Winter certainly seems to be almost on the backburner here in Auckland. While I love donning coats and any excuse for multiple blankets, I will not miss the cold. Winter isn't all bleak and this season, I've found a bunch of new favourite things. From stationery to fashion, podcasts and writing...

High As Hope: I couldn't not mention this album, Florence and the Machine's fourth. I feel like fourth albums seem to generate a varied response from fans. High As Hope easily feels like Florence's most candid yet. Every song is well considered yet intimate. My favourite, favourite track is still Patricia, written for Patti Smith. It gets me every time. I also love 100 Years and South London Forever but the whole album is a beaut. It's barely left my car stereo, yes I am that level of old school, since its release at the end of June. 
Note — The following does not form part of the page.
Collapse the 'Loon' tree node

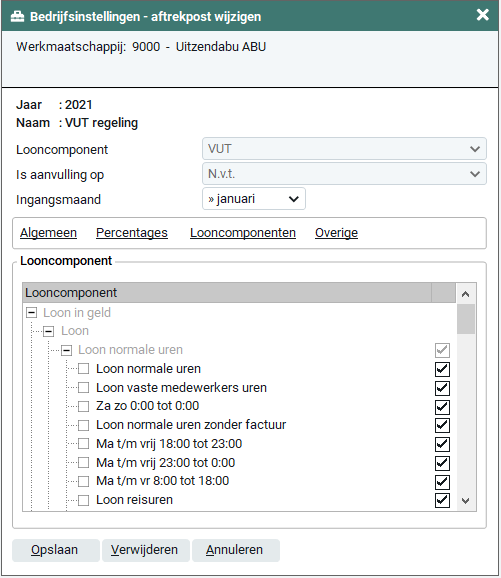pyautogui.click(x=49, y=331)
Olivia Laing's Writing: The Lonely City has sat on my shelves for a while, I remember trying to read it years ago and I don't know if I just wasn't patient or appreciative enough but I couldn't get into it. Flash forward a couple of years and I love her work. So far I've finished Crudo, her novel set in 2017 that naturally feels incredibly real yet personal at the same time. I've been thinking how best to articulate why I love Laing's words so much, wish me luck here. I feel like as well as writing incredibly personally, she also has a universality to her words as well. I don't mean that in a, cult book you'll see everyone reading almost ironically on public transport. What I mean is those who do choose to read her work will more than likely notice some glimmers of resonance among the pages. I'm still slowly making my way through The Lonely City and it's more than likely going to come away with me on my travels soon. I also have The Trip To Echo Spring sitting on my shelves as well. 

How To Fail w/ Elizabeth Day: Whenever anyone catches me listening to this podcast they usually give me questioning glances and want to know why. My response usually is to read the description and then realise I am not indulging in a series of bleak listening sessions. How to Fail essentially explores what hasn't gone right for people and how that in turn is cause for celebration and a chance to succeed better. My favourite episodes so far have been with Dolly Alderton, Olivia Laing and Phoebe Waller-Bridge but I highly recommend giving this a listen. 

The navy Moleskine: To know me is to know Moleskines are probably my all-time favourite notebooks. I have been using them for years, ever since discovering I could use my student discount to buy them cheaply from an art supply store here in Auckland. They were my tutorial notebook of choice, travel diaries, to-do style notebooks, heck I even used to use one way back to write out blog posts by hand first. It's only in the last year really that I have started using them again and I recently treated myself to one of their softcover, leather navy gems. My only gripe is NZ isn't the best place to find the variety of colours, styles etc so I am hoping I find some newbies when I am in Melbourne.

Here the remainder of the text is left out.